Klaus Johann Jacobs (3 December 1936 – 11 September 2008) was a German-born billionaire in the  coffee  and chocolate industry, with Swiss citizenship.

Biography

Early life an education
He was born on 3 December 1936 in Bremen, Germany.
Jacobs attended the University of Hamburg and later Stanford University.

Career
He started his career in the global coffee and chocolates industries.

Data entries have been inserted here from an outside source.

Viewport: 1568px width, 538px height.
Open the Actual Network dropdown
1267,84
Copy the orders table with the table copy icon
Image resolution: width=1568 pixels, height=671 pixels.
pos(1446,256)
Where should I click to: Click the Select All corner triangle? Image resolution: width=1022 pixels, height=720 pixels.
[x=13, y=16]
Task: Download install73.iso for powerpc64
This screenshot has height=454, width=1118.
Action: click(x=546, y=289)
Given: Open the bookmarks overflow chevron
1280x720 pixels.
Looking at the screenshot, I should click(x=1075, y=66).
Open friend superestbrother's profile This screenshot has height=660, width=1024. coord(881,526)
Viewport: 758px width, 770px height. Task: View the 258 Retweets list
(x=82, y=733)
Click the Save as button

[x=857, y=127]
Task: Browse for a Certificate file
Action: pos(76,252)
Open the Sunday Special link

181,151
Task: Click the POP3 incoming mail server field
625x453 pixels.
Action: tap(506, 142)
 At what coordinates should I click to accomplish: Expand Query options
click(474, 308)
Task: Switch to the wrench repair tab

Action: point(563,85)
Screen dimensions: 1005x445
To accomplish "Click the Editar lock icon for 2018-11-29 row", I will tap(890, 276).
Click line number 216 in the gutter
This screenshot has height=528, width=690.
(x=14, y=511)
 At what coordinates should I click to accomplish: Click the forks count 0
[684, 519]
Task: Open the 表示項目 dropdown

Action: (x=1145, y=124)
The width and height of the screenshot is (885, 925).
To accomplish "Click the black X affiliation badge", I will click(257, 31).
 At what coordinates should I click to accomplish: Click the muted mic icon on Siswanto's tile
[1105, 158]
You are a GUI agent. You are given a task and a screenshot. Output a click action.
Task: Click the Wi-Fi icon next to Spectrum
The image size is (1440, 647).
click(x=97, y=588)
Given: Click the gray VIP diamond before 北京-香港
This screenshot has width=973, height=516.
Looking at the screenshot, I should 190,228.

 In 1962, he became Director of Purchasing and Marketing for the Jacobs AG coffee business.
 In 1972 he became General Manager of the company.
 In 1982, the company merged with Interfood to create Jacobs Suchard AG, Europe's number one chocolate and coffee business.
 In 1987, Jacobs expanded his business in North America with acquisition of Brach's.
 In 1990, when most of the consumer-oriented elements of Jacobs Suchard were sold to Philip Morris, Jacobs created with Brach's and non-consumer businesses of Jacobs Suchard a company which is now known as Barry Callebaut. Barry Callebaut is today the world's largest raw chocolate producer.
 In 1991, Jacobs became also involved with the human resource services industry with the acquisition of Adia Personnel Services where he led the company to a Global Fortune 500 Company following the merger with Ecco in 1996 to form Adecco.

Philanthropy
The Jacobs Foundation was established by Klaus J. Jacobs in December, 1988, in Zurich, Switzerland. In 2001, the founder surrendered his entire share of the Jacobs Holding AG to the Jacobs Foundation, with an effective value of CHF 1.5 billion (31.12.08 CHF 2.3 billion). The Jacobs Foundation's goal is to contribute to Productive Youth Development by bringing together basic research, application and intervention projects and through dialogue and network building. The Jacobs Foundation supports research and projects worldwide. Klaus J. Jacobs donated EUR 200 million to the Jacobs University Bremen in 2006.

Death
He died on 11 September 2008 in Küsnacht, Switzerland.

Memberships
World Scout Foundation
President of the Friends of the Hohe Tauern National Park from 1996-1998
Board of Directors of the Zurich Opera House since 2003
Board of the Association of the Friends of Bayreuth

Decorations and awards
 2005: Honorary doctor of the Faculty of Psychology of the University of Basel
 2005: Education Award of the College of Education Zurich for educational and youth projects
 16 April 2008: Bremen Gold Medal of Honour for services rendered to the benefit of the city of Bremen
 2008: Leibniz Medal of the Berlin-Brandenburg Academy of Sciences for his contributions to the advancement of science
 1999: Silver World Award of the Boy Scouts of America
 2005-2008: Bronze Wolf Award of the World Scout Committee
 1991: Grand Gold Decoration for Services to the Republic of Austria
 2000: Austrian Cross of Honour for Science and Art, 1st class

Klaus J. Jacobs Awards
The Klaus J. Jacobs Research Award honours outstanding achievement in child and youth development and the Klaus J. Jacobs Best Practice Award for positive development of children and youth are awarded annually in memory of  Jacobs. The first award ceremony took place on 3 December 2009. The awards are given by the Jacobs Foundation of Zurich.

Background 
The prizes are given to honour outstanding achievements in research and practice that make a significant contribution to young people’s success in life and development.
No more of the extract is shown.